» **Work request**
Beginning with the line containing "The height and" and ending at the last line of the records, transcribe each line exactly. Do not include pictures.

******************************

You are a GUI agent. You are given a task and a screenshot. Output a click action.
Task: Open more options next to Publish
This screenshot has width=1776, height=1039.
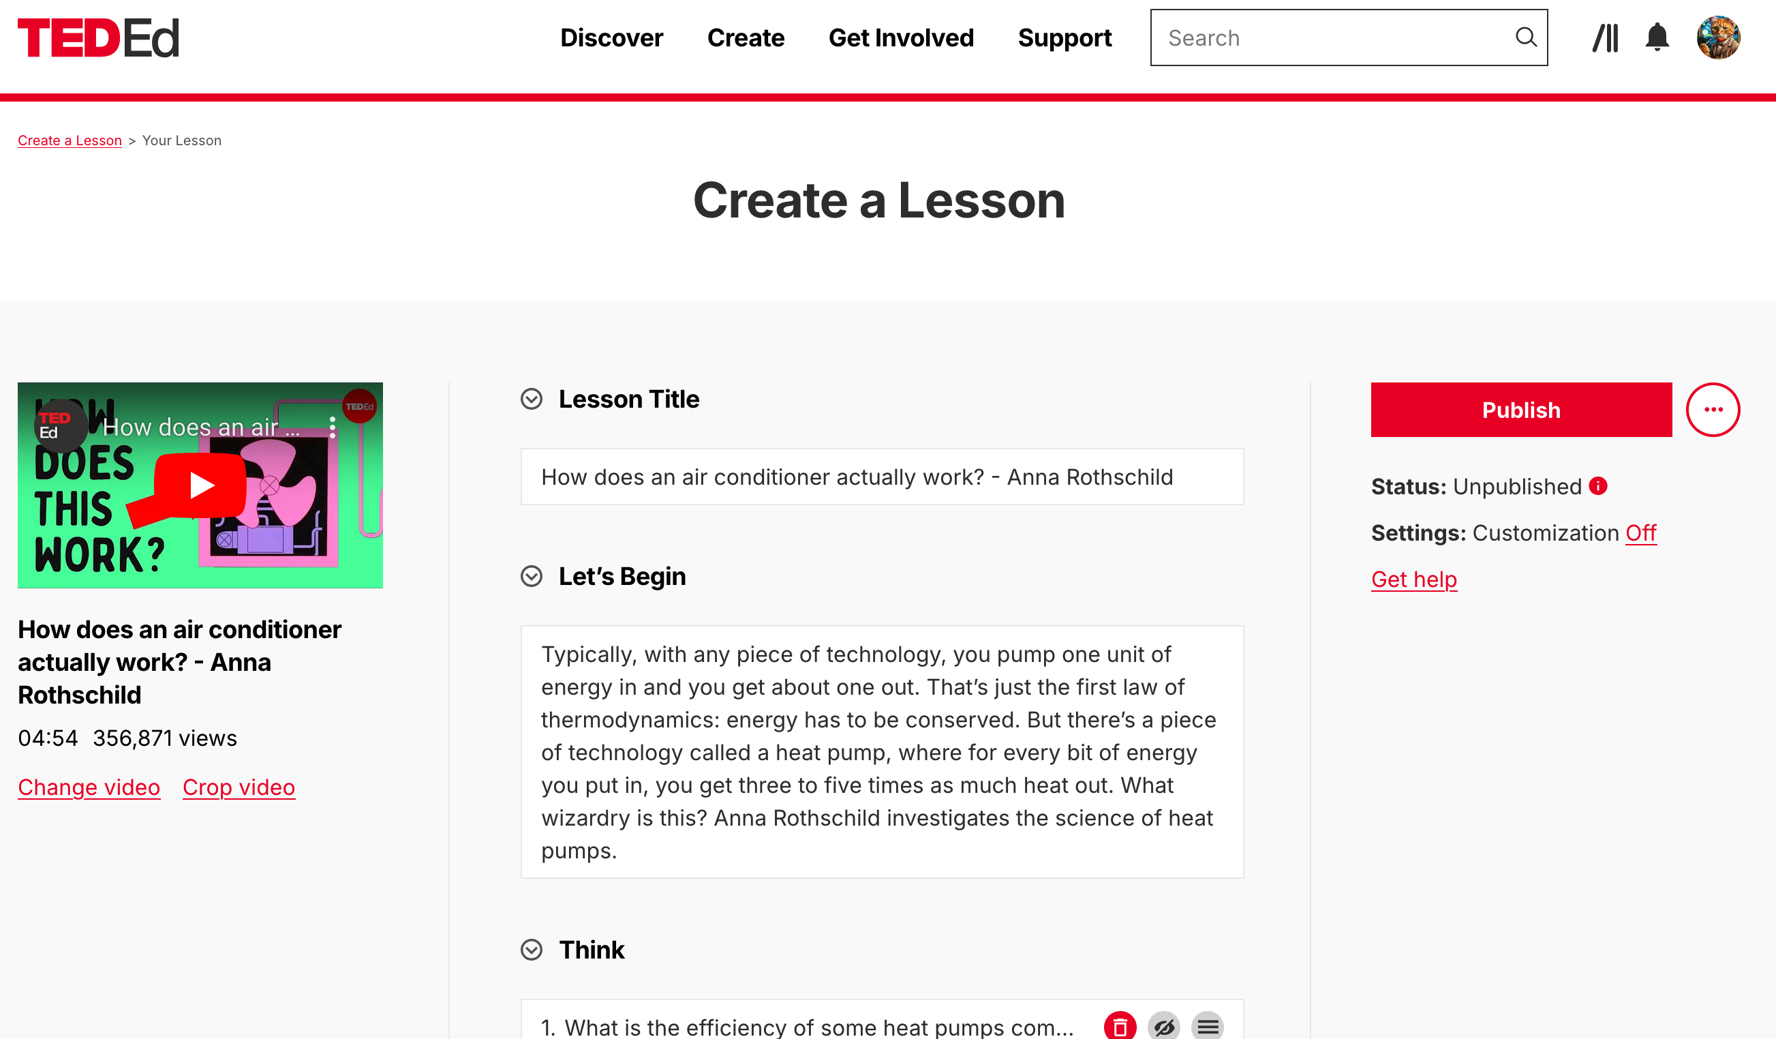coord(1713,410)
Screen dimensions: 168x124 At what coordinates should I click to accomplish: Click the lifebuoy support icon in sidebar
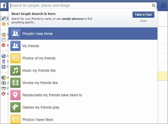3,94
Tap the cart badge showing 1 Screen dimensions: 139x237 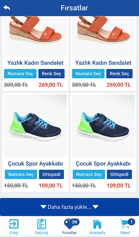pos(131,222)
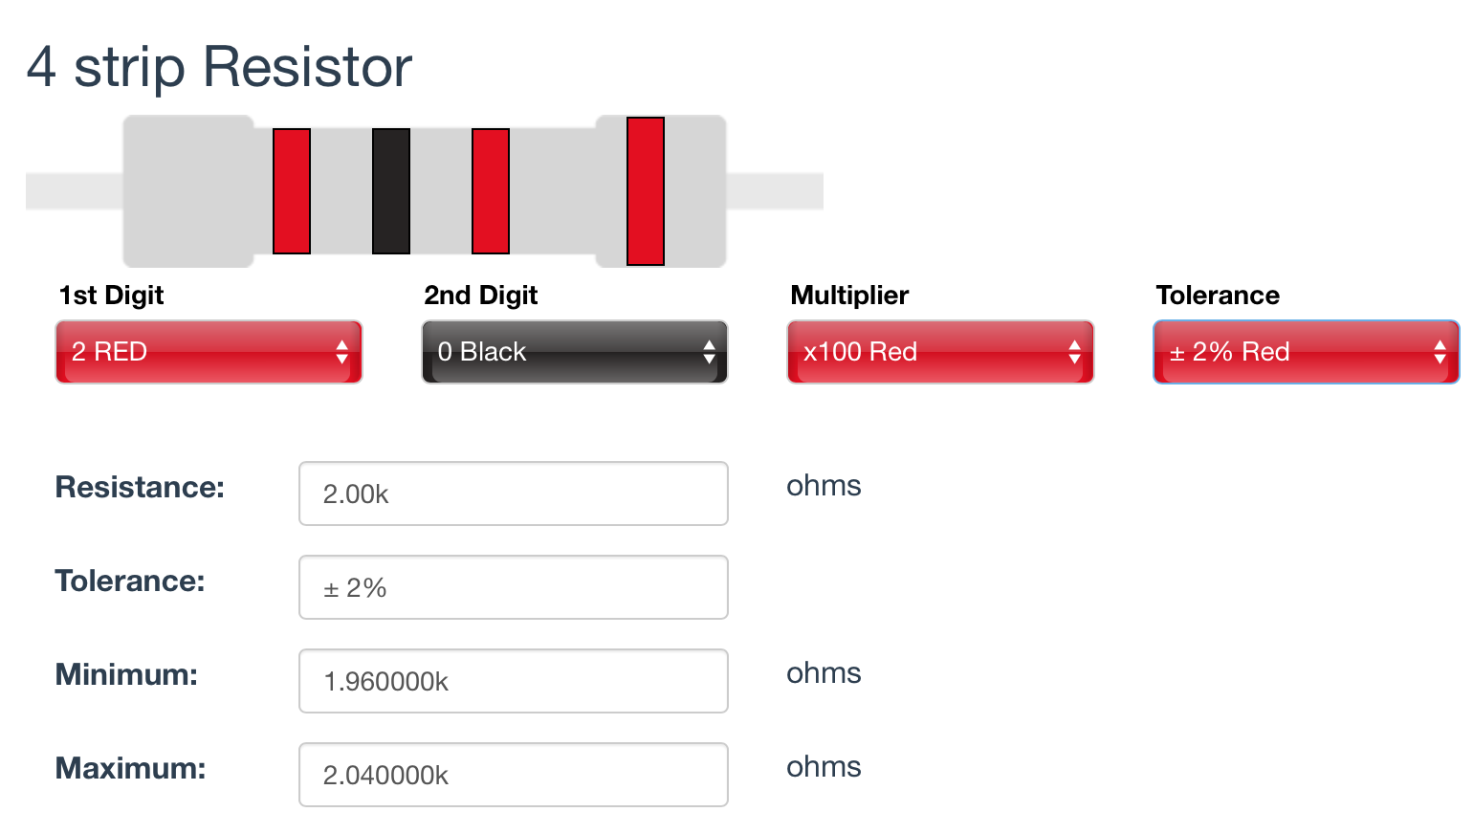Click the first red band on resistor
Image resolution: width=1473 pixels, height=834 pixels.
[292, 191]
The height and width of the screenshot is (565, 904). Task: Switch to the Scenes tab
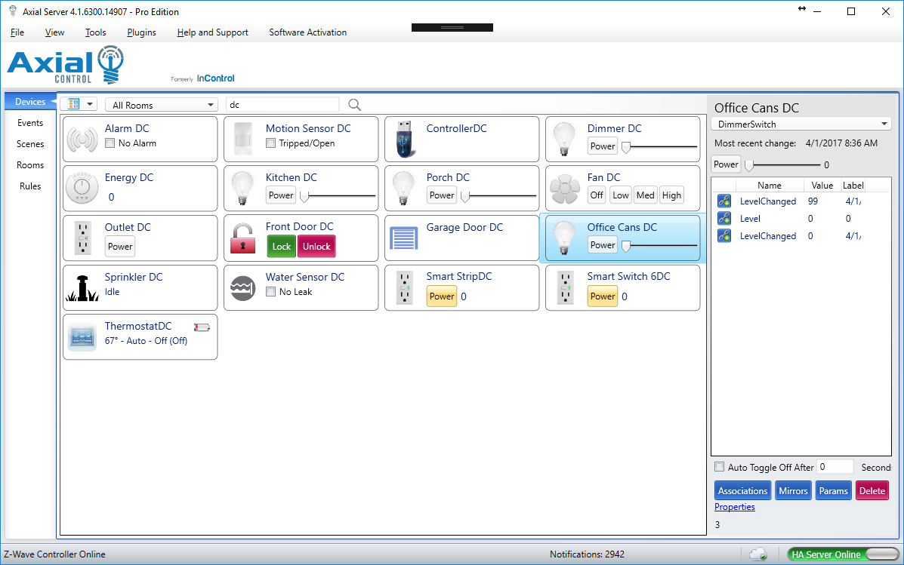30,144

******************************

» **Result of this task**
The height and width of the screenshot is (565, 904). Task: Switch to the Scenes tab
30,144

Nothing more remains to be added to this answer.